Thursday, 26 May 2011

Facebook Founder and Google Chief Address Internet Regulation

Facebook founder Mark Zuckerberg attended the second day of the e-G8 forum this week, addressing the issue of Internet regulation.

The e-G8 forum is a 'unique gathering of the world's top Internet and digital leaders', as the official website claims, with personalities such as Wikipedia founder Jimmy Wales and eBay president John Donahoe arriving at this years meeting in France.

Zuckerberg made it clear that he was against increasing regulatory measures being implemented in the future, saying: “You can't isolate some things you like about the Internet, and control other things you don't.” Zuckerberg has joined Internet activists in an attempt to battle against complete governmental control of the net, with many other influential characters associated with the world of online media echoing his thoughts. The 27-year-old entrepreneur said it will be difficult to find a way to regulate the Internet and also allow it to evolve.

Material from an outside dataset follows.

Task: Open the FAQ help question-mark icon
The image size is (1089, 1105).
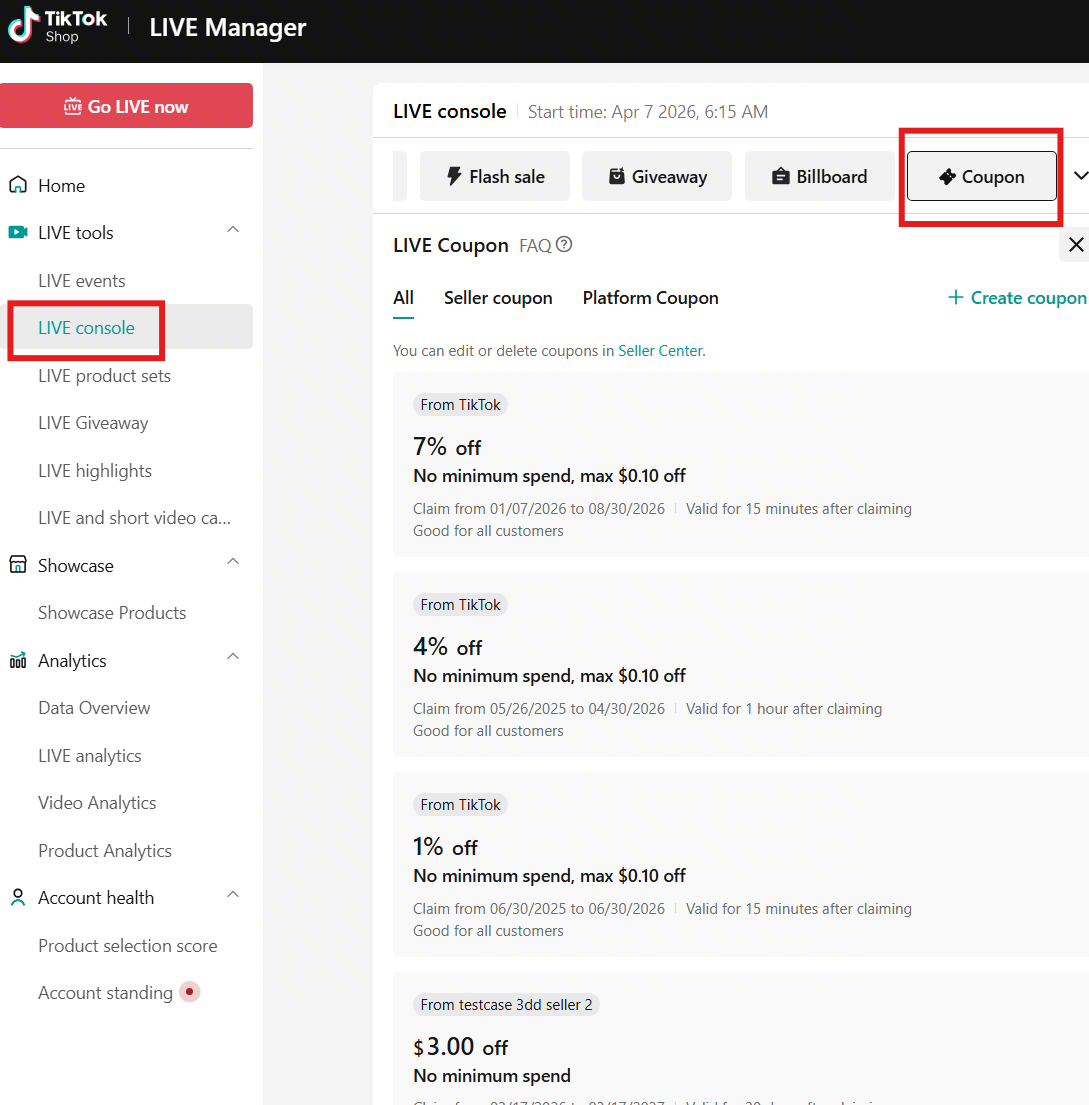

  French President Nicolas Sarkozy (Pictured above) supports online regulation [Image:Getty]

Google's chief Eric Schmidt, who also attended the 2-day gathering in Paris, agreed with Zuckerberg, describing how technological developments will make governmental attempts for control redundant. He told attendees: “Technology will move faster than governments, so don't legislate before you understand the consequences".

In contrast, French President Nicolas Sarkozy said that he was in favour of strict online control. Existing laws in France concerning piracy laws are already particularly tough and Sarkozy wishes to maintain this level of authority in other areas of the web.

Online regulation is yet to affect 'Wikileaks' however, a website that, in its own words, aims to reveal 'suppressed and censored injustices'.

Other issues such as the downloading of illegal materials were also on the agenda this year. Currently, over 60 countries censor the Internet in some form and statistics released recently have shown this number continues to rise.